#### EXERCISE INSTRUCTIONS
For this exercise, print all of the entries exactly as given.

[Pixel coordinate grounding data]
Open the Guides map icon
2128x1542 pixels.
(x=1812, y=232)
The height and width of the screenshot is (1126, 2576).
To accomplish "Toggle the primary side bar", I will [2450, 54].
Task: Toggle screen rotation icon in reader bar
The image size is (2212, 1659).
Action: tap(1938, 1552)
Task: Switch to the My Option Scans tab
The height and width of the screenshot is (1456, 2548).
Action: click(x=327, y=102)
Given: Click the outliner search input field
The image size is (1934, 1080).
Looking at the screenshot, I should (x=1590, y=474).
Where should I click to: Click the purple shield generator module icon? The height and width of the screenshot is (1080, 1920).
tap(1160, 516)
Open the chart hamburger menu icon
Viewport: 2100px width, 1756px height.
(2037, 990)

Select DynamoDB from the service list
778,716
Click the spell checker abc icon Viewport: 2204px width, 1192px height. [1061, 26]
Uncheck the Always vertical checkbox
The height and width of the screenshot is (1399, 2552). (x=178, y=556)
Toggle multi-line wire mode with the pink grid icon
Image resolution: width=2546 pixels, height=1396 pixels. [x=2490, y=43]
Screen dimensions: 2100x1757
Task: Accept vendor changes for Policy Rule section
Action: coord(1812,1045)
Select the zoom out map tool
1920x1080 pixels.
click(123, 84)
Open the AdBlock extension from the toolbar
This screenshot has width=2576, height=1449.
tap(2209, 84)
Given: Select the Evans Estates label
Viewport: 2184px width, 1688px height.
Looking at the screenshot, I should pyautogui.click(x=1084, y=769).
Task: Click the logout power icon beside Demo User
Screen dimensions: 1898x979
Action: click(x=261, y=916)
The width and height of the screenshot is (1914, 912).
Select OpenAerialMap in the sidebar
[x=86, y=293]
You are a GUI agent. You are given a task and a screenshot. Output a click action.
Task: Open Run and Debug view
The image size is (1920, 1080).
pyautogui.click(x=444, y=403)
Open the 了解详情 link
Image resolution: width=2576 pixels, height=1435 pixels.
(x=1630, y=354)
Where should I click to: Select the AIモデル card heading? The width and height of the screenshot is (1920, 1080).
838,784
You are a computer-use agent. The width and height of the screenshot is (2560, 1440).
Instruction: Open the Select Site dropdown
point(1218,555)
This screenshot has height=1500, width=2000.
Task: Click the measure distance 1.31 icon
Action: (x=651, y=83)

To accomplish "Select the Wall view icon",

#### FINISHED EXERCISE
Open the Guides map icon
2128x1542 pixels.
(x=1812, y=232)
The height and width of the screenshot is (1126, 2576).
To accomplish "Toggle the primary side bar", I will [2450, 54].
Task: Toggle screen rotation icon in reader bar
The image size is (2212, 1659).
Action: tap(1938, 1552)
Task: Switch to the My Option Scans tab
The height and width of the screenshot is (1456, 2548).
Action: click(x=327, y=102)
Given: Click the outliner search input field
The image size is (1934, 1080).
Looking at the screenshot, I should (x=1590, y=474).
Where should I click to: Click the purple shield generator module icon? The height and width of the screenshot is (1080, 1920).
tap(1160, 516)
Open the chart hamburger menu icon
Viewport: 2100px width, 1756px height.
(2037, 990)

Select DynamoDB from the service list
778,716
Click the spell checker abc icon Viewport: 2204px width, 1192px height. [1061, 26]
Uncheck the Always vertical checkbox
The height and width of the screenshot is (1399, 2552). (x=178, y=556)
Toggle multi-line wire mode with the pink grid icon
Image resolution: width=2546 pixels, height=1396 pixels. [x=2490, y=43]
Screen dimensions: 2100x1757
Task: Accept vendor changes for Policy Rule section
Action: coord(1812,1045)
Select the zoom out map tool
1920x1080 pixels.
click(123, 84)
Open the AdBlock extension from the toolbar
This screenshot has width=2576, height=1449.
tap(2209, 84)
Given: Select the Evans Estates label
Viewport: 2184px width, 1688px height.
Looking at the screenshot, I should pyautogui.click(x=1084, y=769).
Task: Click the logout power icon beside Demo User
Screen dimensions: 1898x979
Action: click(x=261, y=916)
The width and height of the screenshot is (1914, 912).
Select OpenAerialMap in the sidebar
[x=86, y=293]
You are a GUI agent. You are given a task and a screenshot. Output a click action.
Task: Open Run and Debug view
The image size is (1920, 1080).
pyautogui.click(x=444, y=403)
Open the 了解详情 link
Image resolution: width=2576 pixels, height=1435 pixels.
(x=1630, y=354)
Where should I click to: Select the AIモデル card heading? The width and height of the screenshot is (1920, 1080).
838,784
You are a computer-use agent. The width and height of the screenshot is (2560, 1440).
Instruction: Open the Select Site dropdown
point(1218,555)
This screenshot has height=1500, width=2000.
Task: Click the measure distance 1.31 icon
Action: (x=651, y=83)

To accomplish "Select the Wall view icon",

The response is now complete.